Excerpt from a dataset>
:::
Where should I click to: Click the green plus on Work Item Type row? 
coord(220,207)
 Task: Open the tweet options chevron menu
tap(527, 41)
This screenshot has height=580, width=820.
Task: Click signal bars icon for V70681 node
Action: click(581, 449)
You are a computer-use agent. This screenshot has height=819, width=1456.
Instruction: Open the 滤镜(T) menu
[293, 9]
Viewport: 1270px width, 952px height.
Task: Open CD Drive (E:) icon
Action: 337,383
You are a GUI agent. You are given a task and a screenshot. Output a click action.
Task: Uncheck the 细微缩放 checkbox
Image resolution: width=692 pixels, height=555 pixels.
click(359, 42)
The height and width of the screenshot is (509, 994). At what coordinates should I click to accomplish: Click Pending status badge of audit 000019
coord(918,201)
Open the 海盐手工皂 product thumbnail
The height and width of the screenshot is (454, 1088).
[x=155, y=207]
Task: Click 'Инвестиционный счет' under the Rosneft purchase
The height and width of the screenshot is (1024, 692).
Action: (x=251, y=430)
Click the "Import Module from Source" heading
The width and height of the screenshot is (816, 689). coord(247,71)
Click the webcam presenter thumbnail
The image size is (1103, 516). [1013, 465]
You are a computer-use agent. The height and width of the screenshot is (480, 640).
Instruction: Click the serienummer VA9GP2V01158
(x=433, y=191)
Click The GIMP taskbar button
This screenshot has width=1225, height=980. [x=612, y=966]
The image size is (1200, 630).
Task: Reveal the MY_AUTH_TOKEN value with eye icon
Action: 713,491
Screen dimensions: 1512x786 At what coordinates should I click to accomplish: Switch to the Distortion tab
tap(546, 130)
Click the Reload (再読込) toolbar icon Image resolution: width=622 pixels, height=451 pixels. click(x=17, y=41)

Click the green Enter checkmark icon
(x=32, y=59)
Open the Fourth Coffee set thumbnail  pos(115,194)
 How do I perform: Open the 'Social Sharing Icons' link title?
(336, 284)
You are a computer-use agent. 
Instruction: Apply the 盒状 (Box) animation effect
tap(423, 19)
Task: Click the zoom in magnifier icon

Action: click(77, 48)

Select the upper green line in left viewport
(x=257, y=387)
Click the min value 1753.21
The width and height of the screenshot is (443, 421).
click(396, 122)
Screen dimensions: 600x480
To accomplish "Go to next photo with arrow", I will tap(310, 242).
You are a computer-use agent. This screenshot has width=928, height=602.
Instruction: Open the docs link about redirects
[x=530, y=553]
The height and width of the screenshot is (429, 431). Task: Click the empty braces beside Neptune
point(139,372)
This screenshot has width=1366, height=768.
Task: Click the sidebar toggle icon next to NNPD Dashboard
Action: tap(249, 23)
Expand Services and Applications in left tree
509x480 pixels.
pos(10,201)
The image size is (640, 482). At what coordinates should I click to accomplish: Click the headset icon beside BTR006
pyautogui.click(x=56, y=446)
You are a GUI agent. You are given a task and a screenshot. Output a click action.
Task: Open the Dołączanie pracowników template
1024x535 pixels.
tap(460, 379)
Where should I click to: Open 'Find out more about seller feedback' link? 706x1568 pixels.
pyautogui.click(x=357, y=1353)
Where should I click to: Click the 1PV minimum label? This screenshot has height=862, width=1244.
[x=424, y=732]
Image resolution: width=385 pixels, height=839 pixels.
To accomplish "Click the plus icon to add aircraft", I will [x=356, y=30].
:::
SET TASK>
Copy out the records word for word, from the line containing "has height=819, width=1456." through the line containing "Action: (x=251, y=430)", both ends included.

RIGHT ANSWER>
You are a computer-use agent. This screenshot has height=819, width=1456.
Instruction: Open the 滤镜(T) menu
[293, 9]
Viewport: 1270px width, 952px height.
Task: Open CD Drive (E:) icon
Action: 337,383
You are a GUI agent. You are given a task and a screenshot. Output a click action.
Task: Uncheck the 细微缩放 checkbox
Image resolution: width=692 pixels, height=555 pixels.
click(359, 42)
The height and width of the screenshot is (509, 994). At what coordinates should I click to accomplish: Click Pending status badge of audit 000019
coord(918,201)
Open the 海盐手工皂 product thumbnail
The height and width of the screenshot is (454, 1088).
[x=155, y=207]
Task: Click 'Инвестиционный счет' under the Rosneft purchase
The height and width of the screenshot is (1024, 692).
Action: (x=251, y=430)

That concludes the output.